Despite the recent efforts to restore democratic process in Sudan, the United States said it still needs to resolve long-standing issues with Sudan before it can consider removing the East African nation from its list of states sponsors of terrorism.
“There’s a number of things we’re (United States) looking forward to engaging with a civilian-led government,” said Under Secretary for Political Affairs David Hale.
The comment of the senior State Department official comes a week after Sudan’s military rulers and the main opposition coalition initialed a constitutional declaration paving the way for a transitional government.
International mediators have called on the US government to remove the country from the list of sponsors of terrorism.
According to David Hale, the designation as a state sponsor of terrorism makes Sudan ineligible for desperately needed debt relief and financing from lenders like the International Monetary Fund and World Bank. Removal from the list potentially opens the door for foreign investment.
Removal from the list requires respect of human rights and religious freedom, counterterrorism efforts, as well as “promoting internal peace, political stability and economic recovery in Sudan”, he said.
As a reminder, the US government added Sudan to its list of state sponsors of terrorism in 1993 over allegations that then-President Bashir’s Islamist government was supporting terrorism.

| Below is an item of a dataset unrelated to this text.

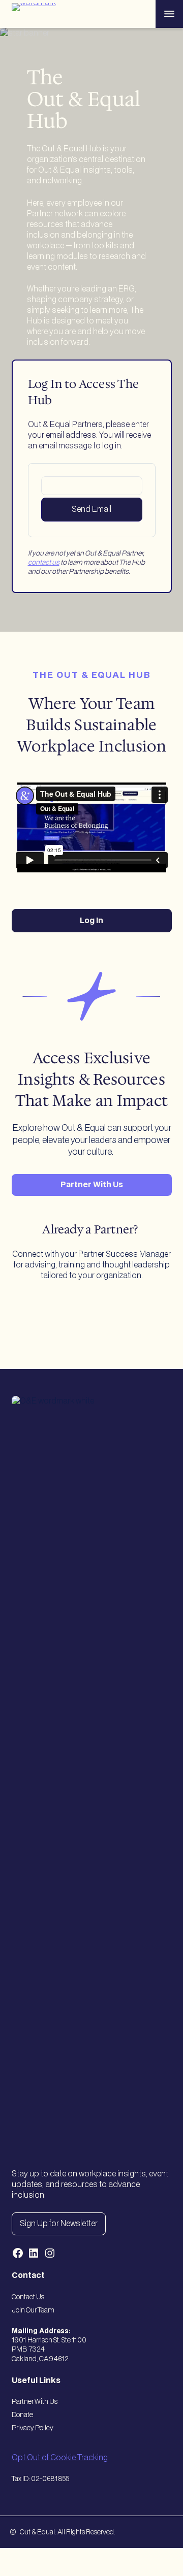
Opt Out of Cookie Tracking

While US-Sudanese relations have often been difficult in the more than twenty years since the African country was first designated a “state sponsor of terrorism”, it is hard nowadays to convincingly argue that the reasons that motivated that declaration still holds.
Hale said he met General Abdel Fattah al-Burhan, head of Sudan’s Transitional Military Council, as well as members of the Forces for Freedom and Change, the main opposition coalition, and other civil society groups.
“America is fully committed to helping Sudan transition to a civilian-led government that reflects the will of the people,” Hale said.